“And, since there is no further need for your advocacy,” I said resignedly, “I assume you have come only in the guise of prisoner’s comforter.”

“At any rate, I bring news you should find comforting. The Council this morning elected a new Doge.”

“Ah, yes. They were postponing the election until they had the sassin of Doge Zeno. And they have me. Why should you think I find that comforting?”

“Perhaps you forget that your father and uncle are members of that Council. And since their miraculous return from their long absence, they are quite the most popular members of the community of merchants. Therefore, in the election, they could exert noticeable influence on the votes of all the merchant nobles. A man named Lorenzo Tiepolo was eager to become Doge, and in return for the merchants’ bloc of votes, he was prepared to make certain commitments to your father and uncle.”

“Such as what?” I asked, not daring to hope.

“It is traditional that a new Doge, on his accession, proclaims some amnesties. The Serenita Tiepolo is going to forgive your felonious commission of arson, which permitted the escape of one Mordecai Cartafilo from this prison.”

“So I do not burn as an arsonist,” I said. “I merely lose my hand and my head as a murderer.”

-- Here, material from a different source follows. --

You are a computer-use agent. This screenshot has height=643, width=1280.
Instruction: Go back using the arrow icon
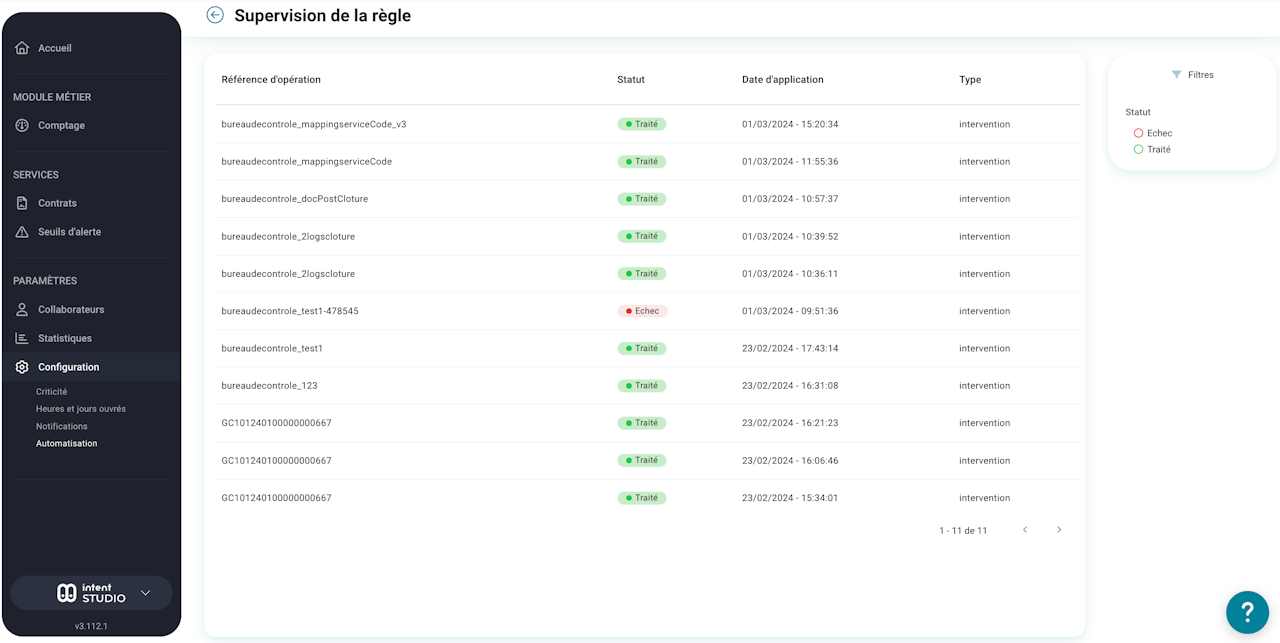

“No, you do not. You are right that the sassin has been captured, but you are wrong about its being you. Another man has confessed to the sassinada.”

Fortunately the cell was small or I should have fallen down. But I only reeled and slumped against the wall.

The Brother went on, at an infuriatingly slow pace. “I told you I brought news of comfort. You have more advocates than you know, and they have all been busy in your behalf. That zudio you freed, he did not just keep on running, or take ship to some distant land. He did not even hide in the warrens of the Jews’ burgheto. Instead, he went to visit a priest—not a rabino, a real Christian priest—one of the under-priests of the San Marco Basilica itself.”

I said, “I tried to tell you about that priest.”

“Well, it seems the priest had been the Lady Ilaria’s secret lover, but she turned bitter toward him when she so nearly became our Dogaressa and then did not. When she put away the priest from her affections, he became remorseful of having done such a vile deed as murder, and to no profitable end. Of course, he might still have kept silent, and kept the matter between himself and God. But then Mordecai Cartafilo called on him. It seems the Jew spoke of some papers he holds in pawn. He did not even show them, he had only to mention them, and that was enough to turn the priest’s secret remorse into open repentance. He went to his superiors and made full confession, waiving the privilege of the confessional. So he is now under house arrest in his canonica chambers. The Dona Ilaria is also confined to her house, as an accomplice in the crime.”

“What happens next?”

“All must await the new Doge’s taking office. Lorenzo Tiepolo will not wish the very start of his Dogato made notorious, for this case now involves rather more prominent persons than just a boy playing bravo. The lady widow of the murdered Doge-elect, a priest of San Marco … well, the Doge Tiepolo will do everything possible to minify the scandal. He will probably allow the priest to be tried in camera by an ecclesiastical court, instead of the Quarantia. My guess is that the priest will be exiled to some remote parish in the Veneto mainland. And the Doge will probably command the Lady Ilaria to take the veil in some remote nunnery. There is precedent for such procedure. A hundred or so years ago, in France, there was a similar situation involving a priest and a lady.”

“And what happens to me?”

“As soon as the Doge dons the white scufieta, he proclaims his amnesties, and yours will be among them. You will be pardoned of the arson, and you have already been acquitted of the sassinada. You will be released from prison.”

“Free!” I breathed.

“Well, perhaps a trifle more free than you might wish.”

“What?”

“I said the Doge will arrange that this whole sordid affair be soon forgotten. If he simply turned you loose in Venice, you would be an ever present reminder of it. Your amnesty is conditional upon your banishment. You are outcast. You are to leave Venice forever.”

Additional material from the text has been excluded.